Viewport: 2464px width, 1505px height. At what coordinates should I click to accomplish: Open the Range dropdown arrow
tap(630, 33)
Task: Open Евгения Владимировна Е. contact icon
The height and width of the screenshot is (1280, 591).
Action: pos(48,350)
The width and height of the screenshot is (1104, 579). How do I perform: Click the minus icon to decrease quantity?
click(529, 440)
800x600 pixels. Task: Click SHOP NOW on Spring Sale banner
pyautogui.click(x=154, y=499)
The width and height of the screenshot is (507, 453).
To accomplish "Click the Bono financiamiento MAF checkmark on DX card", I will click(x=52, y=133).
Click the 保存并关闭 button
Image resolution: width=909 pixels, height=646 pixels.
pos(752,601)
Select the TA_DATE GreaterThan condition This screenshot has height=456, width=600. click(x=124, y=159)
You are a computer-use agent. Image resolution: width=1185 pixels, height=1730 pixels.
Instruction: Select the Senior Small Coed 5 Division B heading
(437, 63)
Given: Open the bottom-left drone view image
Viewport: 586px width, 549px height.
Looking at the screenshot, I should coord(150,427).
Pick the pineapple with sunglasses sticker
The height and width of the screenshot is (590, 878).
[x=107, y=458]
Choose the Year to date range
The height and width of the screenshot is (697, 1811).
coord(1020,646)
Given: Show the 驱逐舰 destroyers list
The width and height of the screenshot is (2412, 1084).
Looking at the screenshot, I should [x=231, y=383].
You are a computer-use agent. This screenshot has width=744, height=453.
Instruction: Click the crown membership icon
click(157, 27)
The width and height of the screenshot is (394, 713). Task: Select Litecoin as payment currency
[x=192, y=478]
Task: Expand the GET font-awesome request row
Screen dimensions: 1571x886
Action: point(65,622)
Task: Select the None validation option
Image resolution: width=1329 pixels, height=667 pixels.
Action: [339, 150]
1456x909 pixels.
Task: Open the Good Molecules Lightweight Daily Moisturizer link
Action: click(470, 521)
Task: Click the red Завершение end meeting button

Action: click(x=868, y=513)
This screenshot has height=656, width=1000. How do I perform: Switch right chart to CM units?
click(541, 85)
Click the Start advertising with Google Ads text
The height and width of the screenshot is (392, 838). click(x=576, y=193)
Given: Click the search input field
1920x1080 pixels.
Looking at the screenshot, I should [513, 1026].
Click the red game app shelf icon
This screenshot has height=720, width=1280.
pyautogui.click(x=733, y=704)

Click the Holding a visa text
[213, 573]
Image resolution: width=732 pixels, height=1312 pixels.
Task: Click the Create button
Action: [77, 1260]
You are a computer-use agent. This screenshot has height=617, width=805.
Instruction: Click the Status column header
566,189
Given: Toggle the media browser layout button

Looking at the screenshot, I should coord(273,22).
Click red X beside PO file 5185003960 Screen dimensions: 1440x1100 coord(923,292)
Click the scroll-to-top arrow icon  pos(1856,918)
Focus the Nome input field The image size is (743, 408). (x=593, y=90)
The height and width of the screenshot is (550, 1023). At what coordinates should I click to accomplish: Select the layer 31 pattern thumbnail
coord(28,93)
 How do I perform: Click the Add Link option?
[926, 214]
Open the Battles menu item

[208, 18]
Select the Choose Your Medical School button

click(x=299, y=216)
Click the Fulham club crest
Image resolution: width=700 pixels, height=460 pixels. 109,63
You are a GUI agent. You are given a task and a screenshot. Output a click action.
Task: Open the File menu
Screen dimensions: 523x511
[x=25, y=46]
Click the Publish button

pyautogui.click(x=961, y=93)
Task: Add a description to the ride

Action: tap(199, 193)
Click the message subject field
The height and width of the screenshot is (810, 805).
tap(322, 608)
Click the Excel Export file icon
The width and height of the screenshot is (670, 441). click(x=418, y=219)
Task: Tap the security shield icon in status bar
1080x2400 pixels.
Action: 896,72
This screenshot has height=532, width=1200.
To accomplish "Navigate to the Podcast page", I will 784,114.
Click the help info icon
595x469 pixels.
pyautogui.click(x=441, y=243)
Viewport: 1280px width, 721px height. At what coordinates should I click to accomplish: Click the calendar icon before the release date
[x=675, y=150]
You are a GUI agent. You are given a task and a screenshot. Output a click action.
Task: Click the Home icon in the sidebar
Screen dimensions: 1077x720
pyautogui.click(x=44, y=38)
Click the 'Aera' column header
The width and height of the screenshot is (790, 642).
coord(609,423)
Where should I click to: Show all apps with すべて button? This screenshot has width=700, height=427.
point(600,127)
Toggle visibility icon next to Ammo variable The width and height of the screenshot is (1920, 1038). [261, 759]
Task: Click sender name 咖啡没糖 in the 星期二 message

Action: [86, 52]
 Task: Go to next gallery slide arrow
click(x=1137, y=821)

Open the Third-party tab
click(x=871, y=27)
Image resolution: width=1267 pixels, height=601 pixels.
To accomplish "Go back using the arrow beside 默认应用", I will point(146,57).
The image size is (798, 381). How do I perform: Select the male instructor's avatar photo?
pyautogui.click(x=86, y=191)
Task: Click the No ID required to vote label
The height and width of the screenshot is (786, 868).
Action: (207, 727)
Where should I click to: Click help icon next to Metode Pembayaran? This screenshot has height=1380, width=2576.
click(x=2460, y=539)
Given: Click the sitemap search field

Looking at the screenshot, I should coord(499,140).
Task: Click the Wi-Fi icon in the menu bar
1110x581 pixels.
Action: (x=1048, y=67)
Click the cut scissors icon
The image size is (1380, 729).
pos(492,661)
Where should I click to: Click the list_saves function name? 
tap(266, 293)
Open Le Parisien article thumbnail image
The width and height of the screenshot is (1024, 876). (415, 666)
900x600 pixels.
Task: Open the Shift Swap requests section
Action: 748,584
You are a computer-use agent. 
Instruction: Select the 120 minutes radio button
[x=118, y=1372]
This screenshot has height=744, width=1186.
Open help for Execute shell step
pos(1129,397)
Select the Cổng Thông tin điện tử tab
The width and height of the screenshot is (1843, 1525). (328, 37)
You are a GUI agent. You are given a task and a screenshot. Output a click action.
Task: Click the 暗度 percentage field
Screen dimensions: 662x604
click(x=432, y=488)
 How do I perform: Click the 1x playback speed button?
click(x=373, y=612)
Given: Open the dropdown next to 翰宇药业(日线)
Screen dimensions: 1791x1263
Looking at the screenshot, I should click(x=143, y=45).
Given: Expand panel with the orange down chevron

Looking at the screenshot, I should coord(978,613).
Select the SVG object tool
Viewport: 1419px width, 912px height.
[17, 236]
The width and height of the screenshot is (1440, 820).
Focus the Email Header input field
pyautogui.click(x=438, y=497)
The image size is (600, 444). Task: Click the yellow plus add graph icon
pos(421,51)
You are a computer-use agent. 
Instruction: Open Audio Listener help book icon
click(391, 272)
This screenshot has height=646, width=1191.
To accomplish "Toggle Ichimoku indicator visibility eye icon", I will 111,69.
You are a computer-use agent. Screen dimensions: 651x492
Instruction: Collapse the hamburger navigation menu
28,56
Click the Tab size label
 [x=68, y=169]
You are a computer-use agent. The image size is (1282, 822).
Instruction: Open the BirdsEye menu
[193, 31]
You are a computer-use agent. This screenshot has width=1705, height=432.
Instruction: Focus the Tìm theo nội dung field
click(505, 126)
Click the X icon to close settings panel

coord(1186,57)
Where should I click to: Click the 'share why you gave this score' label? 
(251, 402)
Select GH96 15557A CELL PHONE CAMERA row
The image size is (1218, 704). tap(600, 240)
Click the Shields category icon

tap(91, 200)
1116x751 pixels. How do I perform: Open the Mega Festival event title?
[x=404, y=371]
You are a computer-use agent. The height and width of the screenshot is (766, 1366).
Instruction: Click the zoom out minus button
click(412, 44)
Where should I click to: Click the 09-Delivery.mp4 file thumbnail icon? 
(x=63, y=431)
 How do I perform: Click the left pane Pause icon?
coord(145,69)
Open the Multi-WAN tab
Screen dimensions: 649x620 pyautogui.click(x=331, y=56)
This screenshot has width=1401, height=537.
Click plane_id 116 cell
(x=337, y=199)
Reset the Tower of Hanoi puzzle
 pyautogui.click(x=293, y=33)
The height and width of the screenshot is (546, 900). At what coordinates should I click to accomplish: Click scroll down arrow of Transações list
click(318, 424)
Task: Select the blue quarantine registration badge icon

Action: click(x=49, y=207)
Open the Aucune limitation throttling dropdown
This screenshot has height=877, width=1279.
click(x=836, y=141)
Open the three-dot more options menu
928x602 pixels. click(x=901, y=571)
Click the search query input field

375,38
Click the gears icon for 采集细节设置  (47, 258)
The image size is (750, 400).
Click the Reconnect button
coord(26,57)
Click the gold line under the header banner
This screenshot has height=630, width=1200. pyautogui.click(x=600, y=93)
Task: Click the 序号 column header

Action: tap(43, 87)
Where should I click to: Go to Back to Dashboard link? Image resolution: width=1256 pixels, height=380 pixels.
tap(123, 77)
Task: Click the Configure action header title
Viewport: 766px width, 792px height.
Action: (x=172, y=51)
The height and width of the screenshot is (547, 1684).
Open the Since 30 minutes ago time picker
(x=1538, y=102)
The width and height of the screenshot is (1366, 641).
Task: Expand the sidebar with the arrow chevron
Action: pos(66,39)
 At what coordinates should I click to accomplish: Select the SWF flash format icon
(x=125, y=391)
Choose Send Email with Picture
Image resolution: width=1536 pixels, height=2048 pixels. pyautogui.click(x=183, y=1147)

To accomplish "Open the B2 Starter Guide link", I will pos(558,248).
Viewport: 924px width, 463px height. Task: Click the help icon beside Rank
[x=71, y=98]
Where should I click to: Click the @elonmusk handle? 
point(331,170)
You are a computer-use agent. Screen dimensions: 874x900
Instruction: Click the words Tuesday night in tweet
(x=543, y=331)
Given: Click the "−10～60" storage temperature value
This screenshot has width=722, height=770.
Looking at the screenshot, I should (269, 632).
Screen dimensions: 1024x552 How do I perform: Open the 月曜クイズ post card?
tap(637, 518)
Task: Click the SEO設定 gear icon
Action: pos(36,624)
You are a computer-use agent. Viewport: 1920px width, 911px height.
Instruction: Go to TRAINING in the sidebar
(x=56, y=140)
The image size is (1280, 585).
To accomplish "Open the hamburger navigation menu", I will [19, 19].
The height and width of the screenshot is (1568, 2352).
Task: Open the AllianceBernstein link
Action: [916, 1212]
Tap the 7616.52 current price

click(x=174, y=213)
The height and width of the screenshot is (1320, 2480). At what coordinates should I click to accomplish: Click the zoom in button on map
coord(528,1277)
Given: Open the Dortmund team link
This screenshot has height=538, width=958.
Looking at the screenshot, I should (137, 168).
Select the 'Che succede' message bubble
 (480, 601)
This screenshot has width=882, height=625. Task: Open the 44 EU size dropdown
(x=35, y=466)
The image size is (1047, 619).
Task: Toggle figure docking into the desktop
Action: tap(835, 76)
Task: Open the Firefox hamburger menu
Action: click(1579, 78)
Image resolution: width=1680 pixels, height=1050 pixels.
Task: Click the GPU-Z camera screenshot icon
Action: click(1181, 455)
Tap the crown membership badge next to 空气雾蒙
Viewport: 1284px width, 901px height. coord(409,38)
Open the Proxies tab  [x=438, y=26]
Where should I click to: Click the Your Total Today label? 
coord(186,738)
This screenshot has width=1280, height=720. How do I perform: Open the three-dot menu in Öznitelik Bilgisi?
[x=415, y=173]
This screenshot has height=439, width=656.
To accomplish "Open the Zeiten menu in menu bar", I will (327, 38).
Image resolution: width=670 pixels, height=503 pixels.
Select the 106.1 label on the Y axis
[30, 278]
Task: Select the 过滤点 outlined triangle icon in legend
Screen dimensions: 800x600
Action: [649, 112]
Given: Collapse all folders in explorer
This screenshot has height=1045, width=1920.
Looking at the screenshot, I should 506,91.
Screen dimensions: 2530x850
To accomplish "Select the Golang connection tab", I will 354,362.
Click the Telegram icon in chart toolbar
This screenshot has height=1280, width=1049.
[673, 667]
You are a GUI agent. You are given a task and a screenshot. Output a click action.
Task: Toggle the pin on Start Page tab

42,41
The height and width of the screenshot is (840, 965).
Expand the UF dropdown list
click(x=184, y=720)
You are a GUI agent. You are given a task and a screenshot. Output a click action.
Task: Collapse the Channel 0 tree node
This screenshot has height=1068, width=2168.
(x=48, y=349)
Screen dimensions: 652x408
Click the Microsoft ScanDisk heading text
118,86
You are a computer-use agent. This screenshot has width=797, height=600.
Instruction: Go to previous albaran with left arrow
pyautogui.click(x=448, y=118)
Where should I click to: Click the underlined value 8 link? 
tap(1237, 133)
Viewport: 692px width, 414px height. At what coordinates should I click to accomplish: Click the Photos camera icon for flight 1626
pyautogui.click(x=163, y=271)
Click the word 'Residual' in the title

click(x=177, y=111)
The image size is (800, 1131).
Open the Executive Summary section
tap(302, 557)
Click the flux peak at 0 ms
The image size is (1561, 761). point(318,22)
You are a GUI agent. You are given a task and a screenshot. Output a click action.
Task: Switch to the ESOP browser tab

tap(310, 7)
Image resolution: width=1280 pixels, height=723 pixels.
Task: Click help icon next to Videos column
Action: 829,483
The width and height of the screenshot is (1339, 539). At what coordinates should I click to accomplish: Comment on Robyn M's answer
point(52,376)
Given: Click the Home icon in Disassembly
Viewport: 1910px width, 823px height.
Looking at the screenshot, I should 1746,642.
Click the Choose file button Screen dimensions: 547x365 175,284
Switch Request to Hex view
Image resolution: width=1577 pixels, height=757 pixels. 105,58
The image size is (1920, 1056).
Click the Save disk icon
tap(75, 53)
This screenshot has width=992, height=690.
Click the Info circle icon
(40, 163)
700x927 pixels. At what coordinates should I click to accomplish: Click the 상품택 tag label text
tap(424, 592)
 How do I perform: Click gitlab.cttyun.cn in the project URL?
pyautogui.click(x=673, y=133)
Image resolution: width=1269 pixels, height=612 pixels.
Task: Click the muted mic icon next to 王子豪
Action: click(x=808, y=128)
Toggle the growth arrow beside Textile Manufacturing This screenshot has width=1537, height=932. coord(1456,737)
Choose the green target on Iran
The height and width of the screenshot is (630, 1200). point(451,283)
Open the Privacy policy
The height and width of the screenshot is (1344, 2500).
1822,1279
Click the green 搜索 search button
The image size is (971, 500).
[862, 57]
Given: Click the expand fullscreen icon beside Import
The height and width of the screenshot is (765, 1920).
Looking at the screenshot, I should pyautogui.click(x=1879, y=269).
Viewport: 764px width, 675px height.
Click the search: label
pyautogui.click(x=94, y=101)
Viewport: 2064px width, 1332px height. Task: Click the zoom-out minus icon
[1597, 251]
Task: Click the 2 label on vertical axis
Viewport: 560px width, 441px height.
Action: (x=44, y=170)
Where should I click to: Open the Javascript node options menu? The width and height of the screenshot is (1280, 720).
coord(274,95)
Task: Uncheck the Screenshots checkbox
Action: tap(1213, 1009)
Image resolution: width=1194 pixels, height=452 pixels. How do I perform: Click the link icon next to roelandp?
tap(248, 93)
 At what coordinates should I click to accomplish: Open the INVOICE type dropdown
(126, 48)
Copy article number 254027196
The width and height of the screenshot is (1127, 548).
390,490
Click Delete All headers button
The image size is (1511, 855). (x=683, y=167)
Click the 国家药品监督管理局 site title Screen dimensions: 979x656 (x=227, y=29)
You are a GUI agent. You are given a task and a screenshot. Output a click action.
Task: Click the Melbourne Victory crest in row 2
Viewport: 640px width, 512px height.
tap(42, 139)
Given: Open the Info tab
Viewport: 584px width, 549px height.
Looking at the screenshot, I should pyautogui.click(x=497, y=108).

□ □ □ □ □ □ □

Check the listing above for "visibility". Show every line where it turns up.

Task result:
Toggle visibility icon next to Ammo variable The width and height of the screenshot is (1920, 1038). [261, 759]
To accomplish "Toggle Ichimoku indicator visibility eye icon", I will 111,69.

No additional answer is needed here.